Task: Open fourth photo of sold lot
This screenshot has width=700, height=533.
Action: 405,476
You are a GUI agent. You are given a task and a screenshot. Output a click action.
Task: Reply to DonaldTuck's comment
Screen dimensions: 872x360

◇ ◇ ◇

Given instruction: Could you copy out the data word for word, from the line containing "You are a GUI" through the end?

Solution to this exercise:
You are a GUI agent. You are given a task and a screenshot. Output a click action.
Task: Reply to DonaldTuck's comment
Screen dimensions: 872x360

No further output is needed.